Mabuya sloanii — BOCOURT 1879: 401 (part)
Mabuia sloanii — GARMAN 1887
Mabuia nitida — GARMAN 1887: 51 (part)
Mabuia sloanii — BOULENGER 1887: 193 (part)
Mabuia sloanii — MEERWARTH 1901: 37
Mabuya sloanii — STEJNEGER 1904: 608 (part)
Mabuya sloanii — BARBOUR 1914: 320 (part)
Mabuya sloanii — SCHMIDT 1928: 121 (part)

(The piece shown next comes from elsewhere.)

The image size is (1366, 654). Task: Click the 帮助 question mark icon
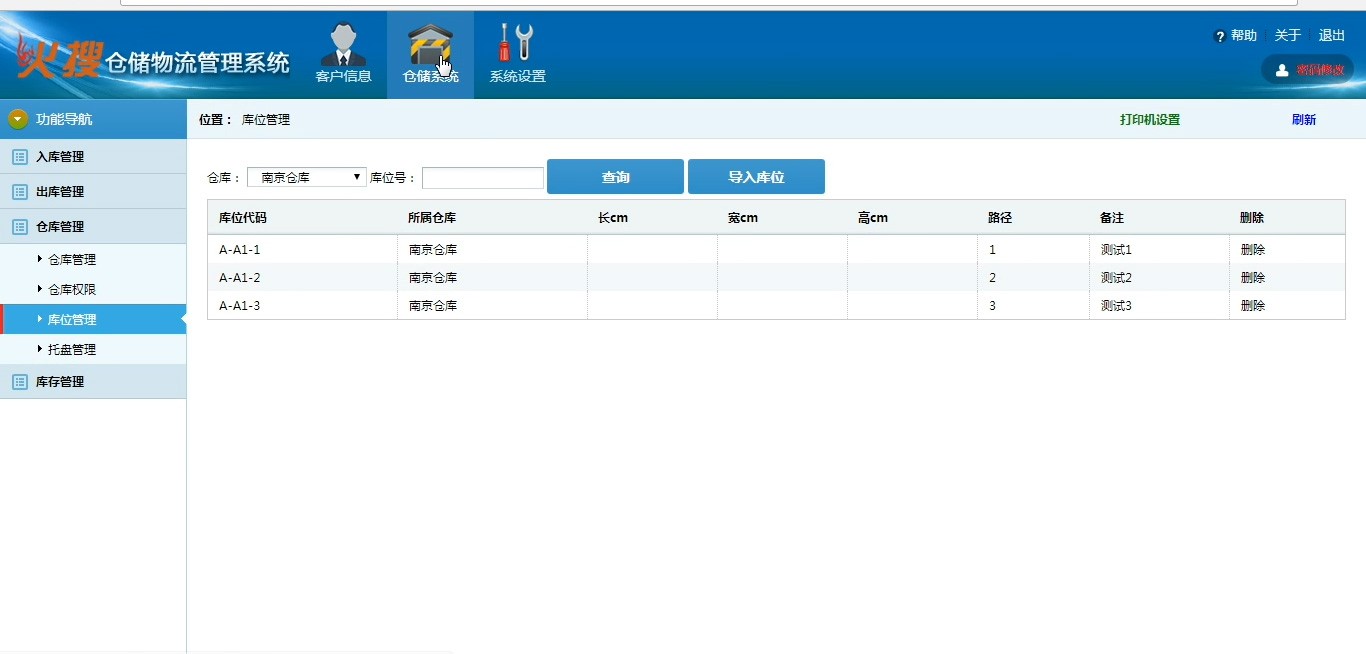pos(1220,37)
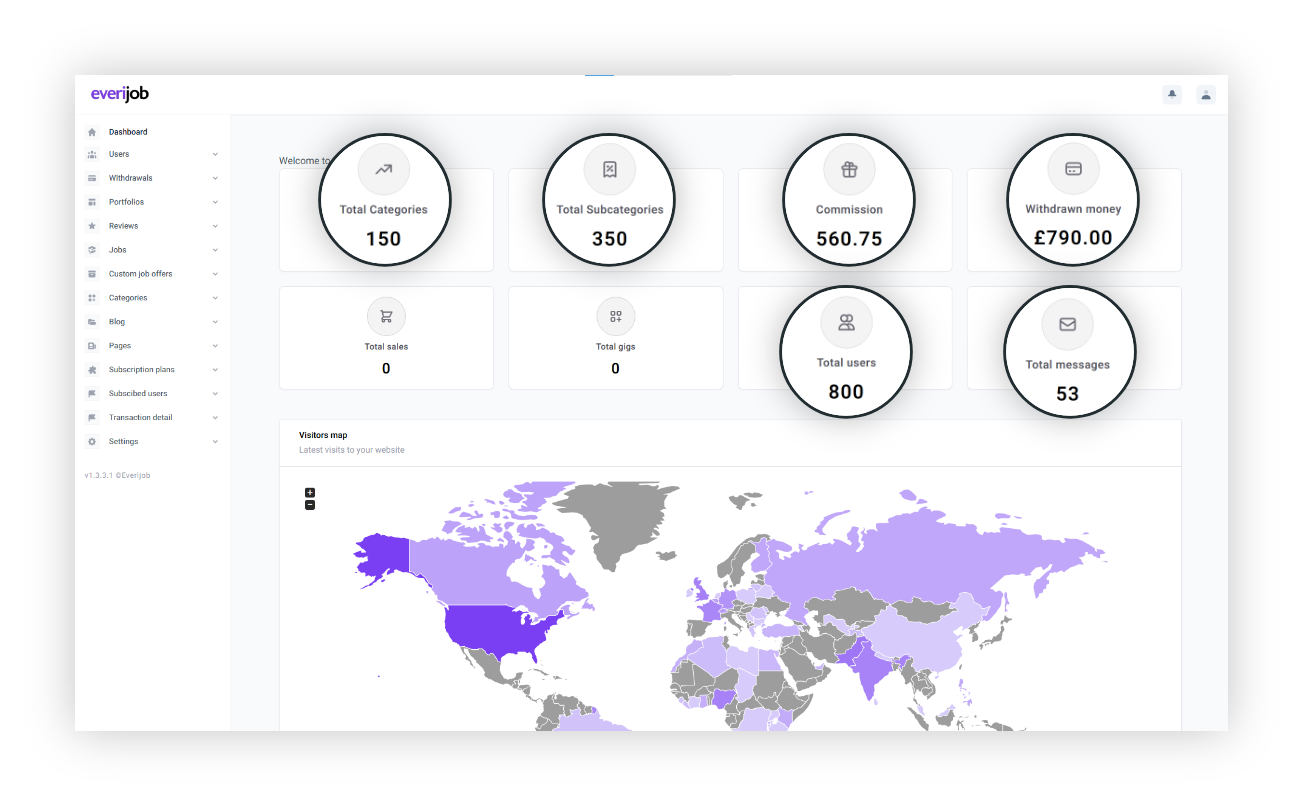Expand the Settings sidebar chevron

click(215, 442)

Mabuya sloanii — BARBOUR 1930: 105 (part)
Mabuya mabouia — BARBOUR 1935: 129 (part)
Mabuya mabouya sloanii — DUNN 1936: 544 (part)
Mabuya mabouia — BARBOUR 1937: 147 (part)

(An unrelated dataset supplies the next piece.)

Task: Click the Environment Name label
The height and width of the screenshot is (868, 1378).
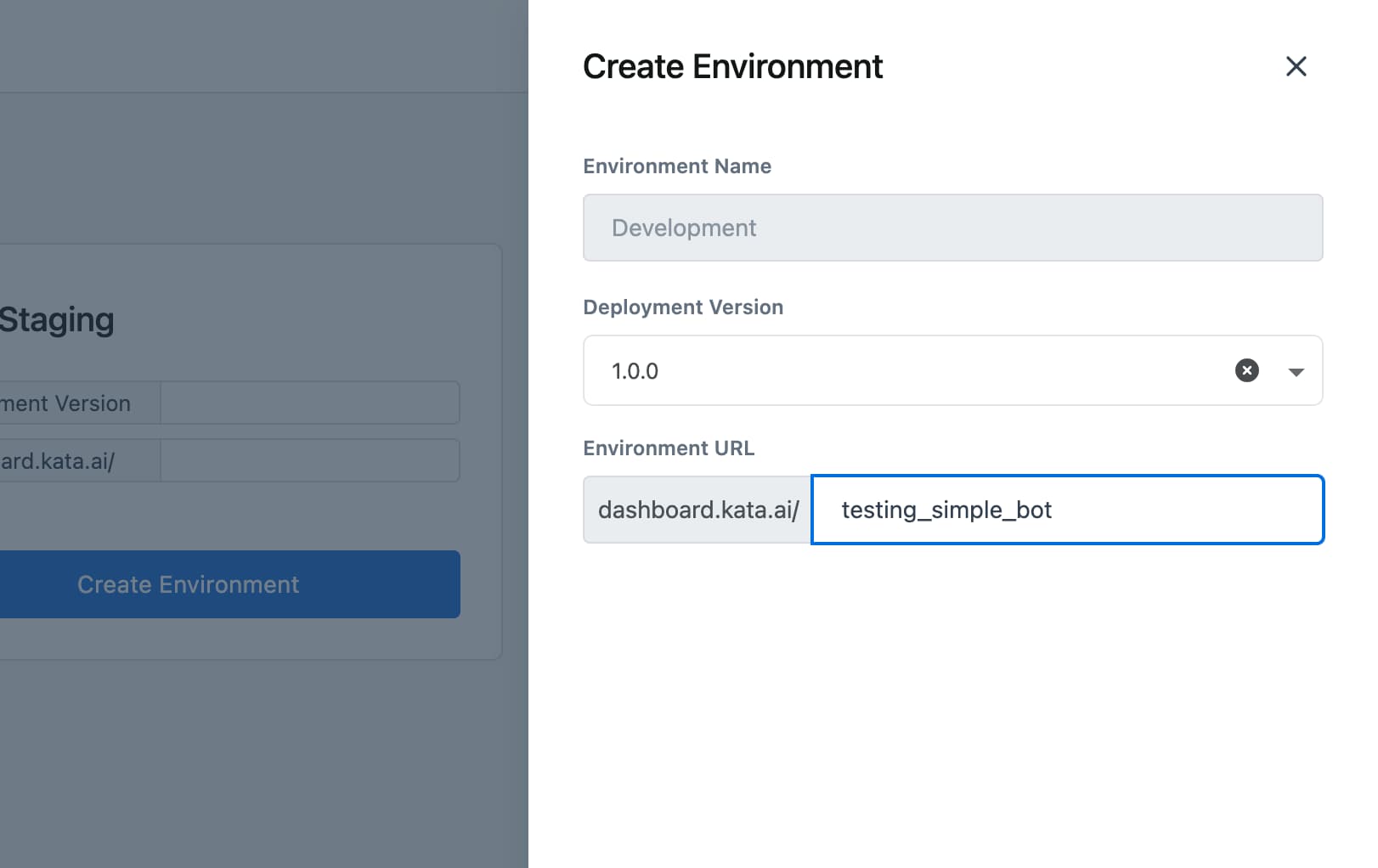Action: (677, 166)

Mabuya sloanii — GRANT 1937: 517 (part)
Mabuya mabouya sloanei — SCHWARTZ & THOMAS 1975: 141 (part)
Mabuya mabouya sloanei — MACLEAN et al. 1977: 30–34 (part)
Mabuya mabouya sloanei — HEATWOLE et al. 1981: 34 (part)
Mabuya mabouya sloanii — BRYGOO 1985: 101 (part)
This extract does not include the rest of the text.